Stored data

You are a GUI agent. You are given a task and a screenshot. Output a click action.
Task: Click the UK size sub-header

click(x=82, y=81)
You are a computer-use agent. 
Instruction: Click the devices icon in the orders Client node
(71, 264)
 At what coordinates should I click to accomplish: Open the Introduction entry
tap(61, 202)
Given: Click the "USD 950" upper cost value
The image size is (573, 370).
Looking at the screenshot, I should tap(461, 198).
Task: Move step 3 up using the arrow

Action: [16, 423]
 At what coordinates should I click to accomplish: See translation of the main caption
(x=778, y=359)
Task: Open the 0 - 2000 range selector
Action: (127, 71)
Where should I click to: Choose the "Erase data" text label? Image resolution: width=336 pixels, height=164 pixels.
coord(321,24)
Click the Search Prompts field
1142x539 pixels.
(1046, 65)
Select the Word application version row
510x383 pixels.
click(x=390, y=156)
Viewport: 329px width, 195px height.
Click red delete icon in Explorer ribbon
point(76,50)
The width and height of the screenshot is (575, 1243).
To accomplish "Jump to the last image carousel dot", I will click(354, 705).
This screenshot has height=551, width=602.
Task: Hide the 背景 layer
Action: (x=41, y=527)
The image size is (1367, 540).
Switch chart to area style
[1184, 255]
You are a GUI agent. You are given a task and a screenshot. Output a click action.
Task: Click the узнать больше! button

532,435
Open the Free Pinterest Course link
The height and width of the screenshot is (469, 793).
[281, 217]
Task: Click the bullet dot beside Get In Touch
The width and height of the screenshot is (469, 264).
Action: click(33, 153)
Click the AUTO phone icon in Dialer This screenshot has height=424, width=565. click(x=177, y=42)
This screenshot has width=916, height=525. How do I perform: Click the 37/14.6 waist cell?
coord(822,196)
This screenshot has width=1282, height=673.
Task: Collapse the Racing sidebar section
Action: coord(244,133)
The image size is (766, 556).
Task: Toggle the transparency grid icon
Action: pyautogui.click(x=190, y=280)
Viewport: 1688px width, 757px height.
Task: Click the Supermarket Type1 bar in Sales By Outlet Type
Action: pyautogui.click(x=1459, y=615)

▸ ACTIVITY
Retype the first line of the entries and every line after it, please, through the line that contains "The width and height of the screenshot is (575, 1243).". Add nothing.

▸ RESPONSE AREA
You are a GUI agent. You are given a task and a screenshot. Output a click action.
Task: Click the UK size sub-header

click(x=82, y=81)
You are a computer-use agent. 
Instruction: Click the devices icon in the orders Client node
(71, 264)
 At what coordinates should I click to accomplish: Open the Introduction entry
tap(61, 202)
Given: Click the "USD 950" upper cost value
The image size is (573, 370).
Looking at the screenshot, I should tap(461, 198).
Task: Move step 3 up using the arrow

Action: [16, 423]
 At what coordinates should I click to accomplish: See translation of the main caption
(x=778, y=359)
Task: Open the 0 - 2000 range selector
Action: (127, 71)
Where should I click to: Choose the "Erase data" text label? Image resolution: width=336 pixels, height=164 pixels.
coord(321,24)
Click the Search Prompts field
1142x539 pixels.
(1046, 65)
Select the Word application version row
510x383 pixels.
click(x=390, y=156)
Viewport: 329px width, 195px height.
Click red delete icon in Explorer ribbon
point(76,50)
The width and height of the screenshot is (575, 1243).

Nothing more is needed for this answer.